Efficiency of ANS Entropy Encoders

Asymmetric Numeral Systems (ANS) is a class of entropy encoders that had an immense impact on the data compression, substituting arithmetic and Huffman coding. It was studied by different authors but the precise asymptotics of its redundancy (in relation to the entropy) was not completely understood. We obtain optimal bounds for the redundancy of the tabled ANS (tANS), the most popular ANS variant. Given a sequence $a_1,a_2,\ldots,a_n$ of symbols from an alphabet $\{0,1,\ldots,\sigma-1\}$ such that each symbol $a$ occurs in it $f_a$ times and $n=2^r$, the tANS encoder using Duda's ``precise initialization'' to fill tANS tables transforms this sequence into a bit string of the following length (the frequencies are not included in the encoding): $\sum\limits_{a\in[0..\sigma)}f_a\cdot\log\frac{n}{f_a}+O(\sigma+r)$, where $O(\sigma+r)$ can be bounded by $\sigma\log e+r$. The $r$-bit term is an artifact indispensable to ANS; the rest incurs a redundancy of $O(\frac{\sigma}{n})$ bits per symbol. We complement this by examples showing that an $\Omega(\sigma+r)$ redundancy is necessary. We argue that similar examples exist for most adequate initialization methods for tANS. Thus, we refute Duda's conjecture that the redundancy is $O(\frac{\sigma}{n^2})$ bits per symbol. We also propose a variant of the range ANS (rANS), called rANS with fixed accuracy, parameterized by $k\ge 1$. In this variant the integer division, which is unavoidable in rANS, is performed only when its result belongs to $[2^k..2^{k+1})$. Therefore, the division can be computed by faster methods provided $k$ is small. We bound the redundancy for our rANS variant by $\frac{n}{2^k-1}\log e+r$.
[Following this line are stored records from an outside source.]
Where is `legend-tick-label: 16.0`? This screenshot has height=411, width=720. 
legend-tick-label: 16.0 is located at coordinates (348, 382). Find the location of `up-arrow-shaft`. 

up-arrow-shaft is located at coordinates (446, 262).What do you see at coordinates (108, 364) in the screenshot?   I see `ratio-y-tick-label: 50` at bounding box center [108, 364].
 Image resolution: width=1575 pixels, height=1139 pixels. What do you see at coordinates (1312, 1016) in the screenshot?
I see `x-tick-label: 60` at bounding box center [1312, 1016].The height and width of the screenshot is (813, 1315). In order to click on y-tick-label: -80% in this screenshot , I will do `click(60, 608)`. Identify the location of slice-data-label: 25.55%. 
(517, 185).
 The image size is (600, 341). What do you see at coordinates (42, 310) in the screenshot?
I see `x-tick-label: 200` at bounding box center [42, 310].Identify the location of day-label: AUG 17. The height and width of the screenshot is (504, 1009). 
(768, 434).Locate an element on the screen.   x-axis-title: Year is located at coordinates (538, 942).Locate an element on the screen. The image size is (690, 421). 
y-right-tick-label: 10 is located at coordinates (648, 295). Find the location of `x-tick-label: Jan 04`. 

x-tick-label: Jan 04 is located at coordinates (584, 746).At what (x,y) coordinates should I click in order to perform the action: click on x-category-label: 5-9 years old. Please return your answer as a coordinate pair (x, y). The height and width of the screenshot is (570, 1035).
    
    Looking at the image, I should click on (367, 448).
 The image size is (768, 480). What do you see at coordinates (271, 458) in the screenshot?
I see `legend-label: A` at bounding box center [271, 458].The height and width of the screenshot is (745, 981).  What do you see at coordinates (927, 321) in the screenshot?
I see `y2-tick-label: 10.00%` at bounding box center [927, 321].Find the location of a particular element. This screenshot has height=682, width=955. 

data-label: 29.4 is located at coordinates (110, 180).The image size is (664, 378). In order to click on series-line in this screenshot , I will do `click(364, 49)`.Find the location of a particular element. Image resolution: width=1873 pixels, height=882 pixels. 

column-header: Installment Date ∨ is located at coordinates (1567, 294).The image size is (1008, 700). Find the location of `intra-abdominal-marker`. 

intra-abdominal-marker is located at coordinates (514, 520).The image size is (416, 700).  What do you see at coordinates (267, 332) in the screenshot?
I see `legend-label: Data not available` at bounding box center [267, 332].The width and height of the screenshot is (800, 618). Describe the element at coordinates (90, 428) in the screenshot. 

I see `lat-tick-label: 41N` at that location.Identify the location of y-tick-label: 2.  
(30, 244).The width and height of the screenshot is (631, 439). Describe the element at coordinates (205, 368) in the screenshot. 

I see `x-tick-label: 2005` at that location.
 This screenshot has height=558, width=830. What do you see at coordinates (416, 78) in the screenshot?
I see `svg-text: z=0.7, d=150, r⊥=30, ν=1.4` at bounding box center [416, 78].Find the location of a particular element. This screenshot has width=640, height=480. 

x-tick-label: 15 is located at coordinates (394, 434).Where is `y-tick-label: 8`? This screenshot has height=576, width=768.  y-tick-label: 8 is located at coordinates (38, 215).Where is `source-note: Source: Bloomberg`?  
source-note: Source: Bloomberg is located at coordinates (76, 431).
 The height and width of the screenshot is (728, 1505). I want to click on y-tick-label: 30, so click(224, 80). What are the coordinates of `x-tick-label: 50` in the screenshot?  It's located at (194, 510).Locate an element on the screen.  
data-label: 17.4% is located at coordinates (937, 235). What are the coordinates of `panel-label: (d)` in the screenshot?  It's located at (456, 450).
翻译：非对称数字系统（ANS）是一类对数据压缩领域产生重大影响的熵编码器，已取代算术编码和霍夫曼编码。不同学者对其进行了研究，但其冗余度（相对于熵）的精确渐近性质尚未被完全理解。本文针对最流行的ANS变体——表格化ANS（tANS）的冗余度获得了最优界。给定字母表{0,1,…,σ-1}上的符号序列a₁,a₂,…,aₙ（每个符号a出现fₐ次，且n=2ʳ），采用Duda“精确初始化”方法填充tANS表格的编码器将该序列转换为如下长度的比特串（编码中不包含频率信息）：∑_{a∈[0..σ)} fₐ·log(n/fₐ) + O(σ+r)，其中O(σ+r)可被σlog e + r界定。r比特项是ANS固有的必要特性；其余部分产生每符号O(σ/n)比特的冗余度。我们通过实例证明Ω(σ+r)的冗余度是必要的，从而补充了上述结论。论证表明类似实例存在于大多数合理的tANS初始化方法中。由此，我们否定了Duda关于冗余度为每符号O(σ/n²)比特的猜想。此外，我们提出一种区间ANS（rANS）的变体——固定精度rANS，其参数k≥1。该变体中仅当整数除法结果属于[2ᵏ..2ᵏ⁺¹)时才执行rANS必需的除法运算，因此当k较小时可通过更快方法计算除法。我们将该rANS变体的冗余度界定为(n/(2ᵏ-1))log e + r。